[Opening EXTRACTED RECORDS section]

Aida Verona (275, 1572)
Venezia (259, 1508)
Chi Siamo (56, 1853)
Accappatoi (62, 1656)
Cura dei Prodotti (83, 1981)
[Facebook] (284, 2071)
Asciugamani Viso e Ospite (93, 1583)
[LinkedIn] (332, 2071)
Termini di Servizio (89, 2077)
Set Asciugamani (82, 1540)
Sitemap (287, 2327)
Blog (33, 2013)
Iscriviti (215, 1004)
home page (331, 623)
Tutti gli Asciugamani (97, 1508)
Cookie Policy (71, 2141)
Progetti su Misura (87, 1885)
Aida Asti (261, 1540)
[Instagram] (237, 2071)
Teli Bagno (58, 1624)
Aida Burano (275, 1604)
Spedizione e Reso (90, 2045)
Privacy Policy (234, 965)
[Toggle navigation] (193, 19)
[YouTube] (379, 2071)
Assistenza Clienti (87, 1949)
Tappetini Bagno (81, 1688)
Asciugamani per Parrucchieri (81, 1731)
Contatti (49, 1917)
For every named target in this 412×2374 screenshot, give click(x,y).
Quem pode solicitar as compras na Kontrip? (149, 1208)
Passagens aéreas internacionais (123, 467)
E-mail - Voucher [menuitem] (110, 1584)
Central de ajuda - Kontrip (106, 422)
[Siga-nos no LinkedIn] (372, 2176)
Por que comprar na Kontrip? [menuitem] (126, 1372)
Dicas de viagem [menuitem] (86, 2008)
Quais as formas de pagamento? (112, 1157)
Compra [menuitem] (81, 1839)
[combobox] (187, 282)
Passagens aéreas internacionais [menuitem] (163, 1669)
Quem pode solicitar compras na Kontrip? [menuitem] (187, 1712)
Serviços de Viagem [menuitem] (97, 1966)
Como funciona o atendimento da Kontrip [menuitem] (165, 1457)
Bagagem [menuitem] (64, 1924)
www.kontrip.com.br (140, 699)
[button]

[Closing EXTRACTED RECORDS section]

**WHAT IS REQUIRED**
Copy out precisely the lines from the line with "Asciugamani per Parrucchieri (81, 1731)" to the line with "[Siga-nos no LinkedIn] (372, 2176)" in the material above, including those two lines and omitting all the rest.

**TASK RESPONSE**
Asciugamani per Parrucchieri (81, 1731)
Contatti (49, 1917)
For every named target in this 412×2374 screenshot, give click(x,y).
Quem pode solicitar as compras na Kontrip? (149, 1208)
Passagens aéreas internacionais (123, 467)
E-mail - Voucher [menuitem] (110, 1584)
Central de ajuda - Kontrip (106, 422)
[Siga-nos no LinkedIn] (372, 2176)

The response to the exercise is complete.